Dataset entries:
******************************
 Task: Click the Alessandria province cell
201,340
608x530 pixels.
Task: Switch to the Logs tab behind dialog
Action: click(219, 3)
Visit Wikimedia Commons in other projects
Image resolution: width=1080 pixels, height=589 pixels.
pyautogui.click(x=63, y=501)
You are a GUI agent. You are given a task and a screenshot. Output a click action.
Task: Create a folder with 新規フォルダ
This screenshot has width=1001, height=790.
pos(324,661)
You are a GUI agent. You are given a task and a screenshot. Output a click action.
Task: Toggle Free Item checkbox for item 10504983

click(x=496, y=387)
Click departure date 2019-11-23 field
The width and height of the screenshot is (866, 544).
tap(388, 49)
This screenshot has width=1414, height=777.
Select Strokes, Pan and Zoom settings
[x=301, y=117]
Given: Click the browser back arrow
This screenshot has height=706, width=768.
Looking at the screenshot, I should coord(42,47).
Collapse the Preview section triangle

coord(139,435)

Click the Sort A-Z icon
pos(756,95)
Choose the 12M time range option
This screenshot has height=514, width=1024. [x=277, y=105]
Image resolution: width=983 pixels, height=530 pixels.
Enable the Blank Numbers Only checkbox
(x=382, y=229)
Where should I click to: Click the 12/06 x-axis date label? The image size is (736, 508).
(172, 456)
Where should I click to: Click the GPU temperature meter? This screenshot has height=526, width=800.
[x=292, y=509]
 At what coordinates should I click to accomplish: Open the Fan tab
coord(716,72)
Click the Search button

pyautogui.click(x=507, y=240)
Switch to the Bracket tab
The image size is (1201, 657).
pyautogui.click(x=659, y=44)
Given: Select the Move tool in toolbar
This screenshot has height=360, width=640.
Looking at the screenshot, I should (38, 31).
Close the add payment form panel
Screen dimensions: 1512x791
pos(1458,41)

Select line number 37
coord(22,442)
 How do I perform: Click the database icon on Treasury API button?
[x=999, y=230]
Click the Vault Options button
******************************
> **TASK GOAL**
The required result is an exact repeat of the records above from the line containing "Given: Select the Move tool in toolbar" to their final line.

> **FINISHED TASK**
Given: Select the Move tool in toolbar
This screenshot has height=360, width=640.
Looking at the screenshot, I should (38, 31).
Close the add payment form panel
Screen dimensions: 1512x791
pos(1458,41)

Select line number 37
coord(22,442)
 How do I perform: Click the database icon on Treasury API button?
[x=999, y=230]
Click the Vault Options button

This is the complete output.